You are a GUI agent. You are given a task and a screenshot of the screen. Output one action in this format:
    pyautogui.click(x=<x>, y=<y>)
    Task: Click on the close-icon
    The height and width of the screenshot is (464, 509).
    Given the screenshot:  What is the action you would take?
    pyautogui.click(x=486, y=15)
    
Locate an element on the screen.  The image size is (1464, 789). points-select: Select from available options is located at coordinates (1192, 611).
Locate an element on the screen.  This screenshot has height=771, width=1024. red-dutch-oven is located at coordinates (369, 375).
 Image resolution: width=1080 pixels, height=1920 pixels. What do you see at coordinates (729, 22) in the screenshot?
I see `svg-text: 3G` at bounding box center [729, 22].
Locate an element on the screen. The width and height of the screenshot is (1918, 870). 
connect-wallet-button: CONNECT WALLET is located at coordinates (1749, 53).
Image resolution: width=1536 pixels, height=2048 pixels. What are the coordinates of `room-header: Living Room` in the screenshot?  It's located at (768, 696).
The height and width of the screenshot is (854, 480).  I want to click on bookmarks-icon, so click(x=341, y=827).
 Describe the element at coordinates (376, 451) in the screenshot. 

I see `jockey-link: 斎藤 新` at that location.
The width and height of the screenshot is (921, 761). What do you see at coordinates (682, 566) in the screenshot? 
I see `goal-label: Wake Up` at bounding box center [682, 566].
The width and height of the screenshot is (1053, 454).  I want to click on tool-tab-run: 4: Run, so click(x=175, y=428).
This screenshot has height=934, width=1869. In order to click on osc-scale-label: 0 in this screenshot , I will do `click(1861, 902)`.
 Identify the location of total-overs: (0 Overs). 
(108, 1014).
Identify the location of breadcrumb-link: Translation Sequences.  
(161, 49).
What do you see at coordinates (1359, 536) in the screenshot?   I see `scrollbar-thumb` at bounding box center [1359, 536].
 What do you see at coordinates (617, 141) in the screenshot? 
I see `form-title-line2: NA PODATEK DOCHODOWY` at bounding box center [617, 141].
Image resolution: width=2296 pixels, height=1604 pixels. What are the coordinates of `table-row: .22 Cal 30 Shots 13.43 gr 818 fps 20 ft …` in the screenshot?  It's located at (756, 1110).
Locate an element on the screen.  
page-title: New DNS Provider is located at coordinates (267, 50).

------------------------

_Task_
Reproduce verbatim the portion of the listing above that begins with the line containing "Image resolution: width=1536" and continues through the final line of the listing, including both of those lines.

_Result below_
Image resolution: width=1536 pixels, height=2048 pixels. What are the coordinates of `room-header: Living Room` in the screenshot?  It's located at (768, 696).
The height and width of the screenshot is (854, 480).  I want to click on bookmarks-icon, so click(x=341, y=827).
 Describe the element at coordinates (376, 451) in the screenshot. 

I see `jockey-link: 斎藤 新` at that location.
The width and height of the screenshot is (921, 761). What do you see at coordinates (682, 566) in the screenshot? 
I see `goal-label: Wake Up` at bounding box center [682, 566].
The width and height of the screenshot is (1053, 454).  I want to click on tool-tab-run: 4: Run, so click(x=175, y=428).
This screenshot has height=934, width=1869. In order to click on osc-scale-label: 0 in this screenshot , I will do `click(1861, 902)`.
 Identify the location of total-overs: (0 Overs). 
(108, 1014).
Identify the location of breadcrumb-link: Translation Sequences.  
(161, 49).
What do you see at coordinates (1359, 536) in the screenshot?   I see `scrollbar-thumb` at bounding box center [1359, 536].
 What do you see at coordinates (617, 141) in the screenshot? 
I see `form-title-line2: NA PODATEK DOCHODOWY` at bounding box center [617, 141].
Image resolution: width=2296 pixels, height=1604 pixels. What are the coordinates of `table-row: .22 Cal 30 Shots 13.43 gr 818 fps 20 ft …` in the screenshot?  It's located at (756, 1110).
Locate an element on the screen.  
page-title: New DNS Provider is located at coordinates (267, 50).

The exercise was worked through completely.